(Saved entries)
*** Block opens ***
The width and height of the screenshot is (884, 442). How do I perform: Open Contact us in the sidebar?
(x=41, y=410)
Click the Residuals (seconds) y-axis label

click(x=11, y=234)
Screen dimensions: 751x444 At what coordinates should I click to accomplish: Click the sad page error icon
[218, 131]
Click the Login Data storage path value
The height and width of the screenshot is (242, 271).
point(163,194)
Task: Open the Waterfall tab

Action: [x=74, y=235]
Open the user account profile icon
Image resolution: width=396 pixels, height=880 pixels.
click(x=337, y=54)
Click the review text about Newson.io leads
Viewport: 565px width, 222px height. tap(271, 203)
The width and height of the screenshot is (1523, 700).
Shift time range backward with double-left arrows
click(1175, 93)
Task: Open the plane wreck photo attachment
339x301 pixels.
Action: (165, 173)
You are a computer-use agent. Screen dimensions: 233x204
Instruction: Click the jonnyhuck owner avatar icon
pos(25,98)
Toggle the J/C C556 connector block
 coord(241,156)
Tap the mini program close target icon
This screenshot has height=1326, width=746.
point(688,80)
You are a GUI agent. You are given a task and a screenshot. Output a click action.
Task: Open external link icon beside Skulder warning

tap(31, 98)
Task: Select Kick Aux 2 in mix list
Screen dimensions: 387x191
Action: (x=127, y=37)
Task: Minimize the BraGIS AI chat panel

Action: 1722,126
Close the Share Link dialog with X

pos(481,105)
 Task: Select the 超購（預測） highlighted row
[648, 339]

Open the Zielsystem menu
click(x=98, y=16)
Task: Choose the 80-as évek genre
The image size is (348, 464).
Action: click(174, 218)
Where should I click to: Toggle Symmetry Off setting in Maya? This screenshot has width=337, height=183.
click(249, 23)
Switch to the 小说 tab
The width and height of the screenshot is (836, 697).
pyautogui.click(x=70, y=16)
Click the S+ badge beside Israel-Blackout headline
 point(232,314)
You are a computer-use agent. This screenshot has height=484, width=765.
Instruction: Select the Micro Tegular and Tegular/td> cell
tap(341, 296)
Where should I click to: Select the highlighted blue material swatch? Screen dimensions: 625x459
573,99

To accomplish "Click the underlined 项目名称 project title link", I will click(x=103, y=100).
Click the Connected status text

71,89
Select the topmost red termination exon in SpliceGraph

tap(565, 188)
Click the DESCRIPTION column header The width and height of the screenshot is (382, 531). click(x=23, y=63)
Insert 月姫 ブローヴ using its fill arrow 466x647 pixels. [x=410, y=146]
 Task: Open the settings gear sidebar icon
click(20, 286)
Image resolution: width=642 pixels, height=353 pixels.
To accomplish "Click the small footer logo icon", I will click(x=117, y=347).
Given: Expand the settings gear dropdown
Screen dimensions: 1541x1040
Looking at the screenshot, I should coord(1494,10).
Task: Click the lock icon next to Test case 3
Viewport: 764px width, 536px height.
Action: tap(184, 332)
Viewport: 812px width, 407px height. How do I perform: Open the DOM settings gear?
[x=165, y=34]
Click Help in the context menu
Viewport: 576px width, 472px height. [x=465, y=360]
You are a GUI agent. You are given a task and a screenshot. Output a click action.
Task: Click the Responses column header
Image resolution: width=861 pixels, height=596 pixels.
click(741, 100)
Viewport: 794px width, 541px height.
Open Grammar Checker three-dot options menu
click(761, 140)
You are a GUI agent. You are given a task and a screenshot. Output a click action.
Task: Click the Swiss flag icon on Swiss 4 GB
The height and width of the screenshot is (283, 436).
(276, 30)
*** Block closes ***
_Problem_. From the records, copy out each line that includes the string "computer".

_Task answer_.
You are a computer-use agent. Screen dimensions: 233x204
You are a computer-use agent. This screenshot has height=484, width=765.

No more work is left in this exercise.